• **Task goal**
Using the records that appear below, write out exactly the lines from the one with "Given: Open JSON for the 13:50:36 log entry" through the one with "Task: Save the post with the bookmark icon", keeping both end lines.

Segment Start: Raw data

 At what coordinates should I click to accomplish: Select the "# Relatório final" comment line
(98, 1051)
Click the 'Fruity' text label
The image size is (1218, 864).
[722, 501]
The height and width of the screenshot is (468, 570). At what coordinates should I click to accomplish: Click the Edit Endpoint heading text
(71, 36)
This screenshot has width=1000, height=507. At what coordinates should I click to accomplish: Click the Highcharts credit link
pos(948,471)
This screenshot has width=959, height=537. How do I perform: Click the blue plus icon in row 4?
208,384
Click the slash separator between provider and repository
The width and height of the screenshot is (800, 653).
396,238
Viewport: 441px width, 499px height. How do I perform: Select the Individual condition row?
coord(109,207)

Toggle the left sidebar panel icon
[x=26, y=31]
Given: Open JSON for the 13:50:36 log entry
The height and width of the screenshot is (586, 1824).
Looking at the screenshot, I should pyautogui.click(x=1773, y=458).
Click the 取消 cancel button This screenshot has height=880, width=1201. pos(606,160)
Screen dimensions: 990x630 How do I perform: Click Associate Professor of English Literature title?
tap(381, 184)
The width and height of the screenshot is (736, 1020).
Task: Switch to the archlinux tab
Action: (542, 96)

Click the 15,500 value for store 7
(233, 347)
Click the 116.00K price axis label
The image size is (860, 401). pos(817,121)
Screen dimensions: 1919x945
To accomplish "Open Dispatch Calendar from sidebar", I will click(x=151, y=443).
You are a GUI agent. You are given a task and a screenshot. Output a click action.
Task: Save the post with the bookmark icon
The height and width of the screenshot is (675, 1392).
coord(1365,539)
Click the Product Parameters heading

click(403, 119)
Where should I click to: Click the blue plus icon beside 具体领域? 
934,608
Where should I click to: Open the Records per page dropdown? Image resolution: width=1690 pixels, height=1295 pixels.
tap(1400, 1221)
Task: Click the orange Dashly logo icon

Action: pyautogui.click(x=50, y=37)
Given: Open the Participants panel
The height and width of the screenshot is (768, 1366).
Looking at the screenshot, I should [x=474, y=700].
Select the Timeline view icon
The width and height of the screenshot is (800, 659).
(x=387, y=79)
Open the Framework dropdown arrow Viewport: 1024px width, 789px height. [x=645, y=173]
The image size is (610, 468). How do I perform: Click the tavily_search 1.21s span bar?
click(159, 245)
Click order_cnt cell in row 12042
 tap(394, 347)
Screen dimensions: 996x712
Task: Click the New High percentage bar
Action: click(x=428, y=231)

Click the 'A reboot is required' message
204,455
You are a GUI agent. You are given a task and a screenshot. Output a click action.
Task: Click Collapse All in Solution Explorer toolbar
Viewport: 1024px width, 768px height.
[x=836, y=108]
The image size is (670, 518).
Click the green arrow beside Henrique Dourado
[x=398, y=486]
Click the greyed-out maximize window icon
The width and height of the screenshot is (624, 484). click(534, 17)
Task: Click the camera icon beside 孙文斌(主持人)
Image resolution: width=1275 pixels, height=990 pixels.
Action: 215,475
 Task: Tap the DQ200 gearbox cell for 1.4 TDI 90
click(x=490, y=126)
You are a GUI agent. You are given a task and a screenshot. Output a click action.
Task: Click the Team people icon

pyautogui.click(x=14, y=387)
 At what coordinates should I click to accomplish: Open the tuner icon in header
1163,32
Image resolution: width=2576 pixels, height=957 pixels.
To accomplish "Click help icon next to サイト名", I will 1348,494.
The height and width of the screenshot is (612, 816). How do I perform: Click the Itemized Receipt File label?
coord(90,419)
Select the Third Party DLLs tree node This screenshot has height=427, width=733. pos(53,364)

Segment End: Raw data

• **Answer for this exercise**
Given: Open JSON for the 13:50:36 log entry
The height and width of the screenshot is (586, 1824).
Looking at the screenshot, I should pyautogui.click(x=1773, y=458).
Click the 取消 cancel button This screenshot has height=880, width=1201. pos(606,160)
Screen dimensions: 990x630 How do I perform: Click Associate Professor of English Literature title?
tap(381, 184)
The width and height of the screenshot is (736, 1020).
Task: Switch to the archlinux tab
Action: (542, 96)

Click the 15,500 value for store 7
(233, 347)
Click the 116.00K price axis label
The image size is (860, 401). pos(817,121)
Screen dimensions: 1919x945
To accomplish "Open Dispatch Calendar from sidebar", I will click(x=151, y=443).
You are a GUI agent. You are given a task and a screenshot. Output a click action.
Task: Save the post with the bookmark icon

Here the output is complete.